Sell the durable hardware at cost — or below it — then generate sustained, high-margin revenue from the proprietary consumables, refills, or content required to operate it. The model engineers dependency: once the customer commits to the platform, switching costs make the recurring purchases nearly automatic.
Also called: Installed-base monetization, Tied-goods model, Loss-leader hardware
Section 1
How It Works
The razor-and-blade model splits a product into two components: a durable platform (the razor handle, the printer, the gaming console) and a recurring consumable (the blade cartridge, the ink, the game). The platform is sold cheaply — sometimes at a loss — to maximize the installed base. The consumable is sold at a steep markup, often 60–80% gross margin, to recoup the subsidy and generate profit over the customer's lifetime.
The critical insight is that the money isn't in the sale — it's in the relationship. A Gillette razor handle might retail for $10, but the customer will spend $200–$400 on blade refills over the next several years. An inkjet printer sells for $59, but the replacement ink cartridges cost $35 each and the customer will buy dozens. The initial transaction is a customer-acquisition cost disguised as a product sale.
Monetization depends on proprietary lock-in. The consumable must be incompatible with competitors' platforms, whether through physical design (Keurig's K-Cup pod shape), firmware restrictions (HP printers rejecting third-party cartridges), or ecosystem integration (Xbox games that only run on Xbox hardware). Without this lock-in, the model collapses — customers buy your cheap hardware and someone else's cheap consumables, and you've subsidized a competitor's business.

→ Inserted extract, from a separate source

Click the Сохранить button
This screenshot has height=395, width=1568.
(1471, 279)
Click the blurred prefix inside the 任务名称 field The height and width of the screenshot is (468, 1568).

HookPlatform / HardwareSold at cost or below: razors, printers, consoles, coffee makers
Creates dependency→
Lock-inProprietary InterfacePhysical design, DRM, firmware, ecosystem walls
Drives repeat purchases→
BaitConsumables / ContentBlades, ink, K-Cups, games, e-books — 60–80% gross margins
↑Profit = (Consumable margin × Purchase frequency × Customer lifespan) − Hardware subsidy
The central tension in this model is the subsidy recovery timeline. You're investing upfront — sometimes heavily — in hardware that loses money, betting that consumable revenue will more than compensate over 2–5 years. If customers churn early, use less than expected, or find third-party alternatives, the economics invert. You've given away value you'll never recapture. This makes customer lifetime prediction and lock-in enforcement the two most important capabilities in the business.